--- DATASET RECORDS Enclosed Below ---

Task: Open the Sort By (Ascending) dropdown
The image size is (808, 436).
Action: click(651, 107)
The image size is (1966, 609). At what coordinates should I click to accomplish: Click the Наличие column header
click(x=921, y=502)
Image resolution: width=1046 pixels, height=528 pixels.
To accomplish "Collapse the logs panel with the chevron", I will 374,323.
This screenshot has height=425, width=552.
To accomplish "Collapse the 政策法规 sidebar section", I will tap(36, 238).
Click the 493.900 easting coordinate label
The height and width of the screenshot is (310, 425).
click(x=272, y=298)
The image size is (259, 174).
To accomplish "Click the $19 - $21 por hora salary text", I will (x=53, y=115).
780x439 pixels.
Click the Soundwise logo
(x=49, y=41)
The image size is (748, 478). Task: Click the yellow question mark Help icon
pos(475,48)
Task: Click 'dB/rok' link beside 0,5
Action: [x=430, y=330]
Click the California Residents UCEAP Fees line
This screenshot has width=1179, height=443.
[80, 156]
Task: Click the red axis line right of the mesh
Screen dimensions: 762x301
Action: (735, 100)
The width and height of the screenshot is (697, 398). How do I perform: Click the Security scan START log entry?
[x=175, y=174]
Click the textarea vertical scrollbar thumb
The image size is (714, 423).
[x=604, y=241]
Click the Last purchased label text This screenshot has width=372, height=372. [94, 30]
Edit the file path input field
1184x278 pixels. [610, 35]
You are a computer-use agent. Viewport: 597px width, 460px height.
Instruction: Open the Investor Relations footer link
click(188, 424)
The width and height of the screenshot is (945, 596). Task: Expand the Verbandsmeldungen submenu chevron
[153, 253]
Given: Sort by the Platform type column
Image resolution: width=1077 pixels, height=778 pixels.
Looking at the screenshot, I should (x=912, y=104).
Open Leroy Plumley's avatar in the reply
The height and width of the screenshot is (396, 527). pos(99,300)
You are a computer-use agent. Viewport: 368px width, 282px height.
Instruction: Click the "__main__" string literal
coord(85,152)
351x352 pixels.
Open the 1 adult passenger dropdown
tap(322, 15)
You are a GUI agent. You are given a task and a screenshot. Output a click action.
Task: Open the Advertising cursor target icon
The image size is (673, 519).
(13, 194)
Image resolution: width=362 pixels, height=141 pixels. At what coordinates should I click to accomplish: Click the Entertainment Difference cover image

--- End of Enclosed DATASET RECORDS ---

• _ASSIGNMENT_:
Each of the records is to be written out again without alteration.

• _ANSWER FOR THE TASK_:
Task: Open the Sort By (Ascending) dropdown
The image size is (808, 436).
Action: click(651, 107)
The image size is (1966, 609). At what coordinates should I click to accomplish: Click the Наличие column header
click(x=921, y=502)
Image resolution: width=1046 pixels, height=528 pixels.
To accomplish "Collapse the logs panel with the chevron", I will 374,323.
This screenshot has height=425, width=552.
To accomplish "Collapse the 政策法规 sidebar section", I will tap(36, 238).
Click the 493.900 easting coordinate label
The height and width of the screenshot is (310, 425).
click(x=272, y=298)
The image size is (259, 174).
To accomplish "Click the $19 - $21 por hora salary text", I will (x=53, y=115).
780x439 pixels.
Click the Soundwise logo
(x=49, y=41)
The image size is (748, 478). Task: Click the yellow question mark Help icon
pos(475,48)
Task: Click 'dB/rok' link beside 0,5
Action: [x=430, y=330]
Click the California Residents UCEAP Fees line
This screenshot has width=1179, height=443.
[80, 156]
Task: Click the red axis line right of the mesh
Screen dimensions: 762x301
Action: (735, 100)
The width and height of the screenshot is (697, 398). How do I perform: Click the Security scan START log entry?
[x=175, y=174]
Click the textarea vertical scrollbar thumb
The image size is (714, 423).
[x=604, y=241]
Click the Last purchased label text This screenshot has width=372, height=372. [94, 30]
Edit the file path input field
1184x278 pixels. [610, 35]
You are a computer-use agent. Viewport: 597px width, 460px height.
Instruction: Open the Investor Relations footer link
click(188, 424)
The width and height of the screenshot is (945, 596). Task: Expand the Verbandsmeldungen submenu chevron
[153, 253]
Given: Sort by the Platform type column
Image resolution: width=1077 pixels, height=778 pixels.
Looking at the screenshot, I should (x=912, y=104).
Open Leroy Plumley's avatar in the reply
The height and width of the screenshot is (396, 527). pos(99,300)
You are a computer-use agent. Viewport: 368px width, 282px height.
Instruction: Click the "__main__" string literal
coord(85,152)
351x352 pixels.
Open the 1 adult passenger dropdown
tap(322, 15)
You are a GUI agent. You are given a task and a screenshot. Output a click action.
Task: Open the Advertising cursor target icon
The image size is (673, 519).
(13, 194)
Image resolution: width=362 pixels, height=141 pixels. At what coordinates should I click to accomplish: Click the Entertainment Difference cover image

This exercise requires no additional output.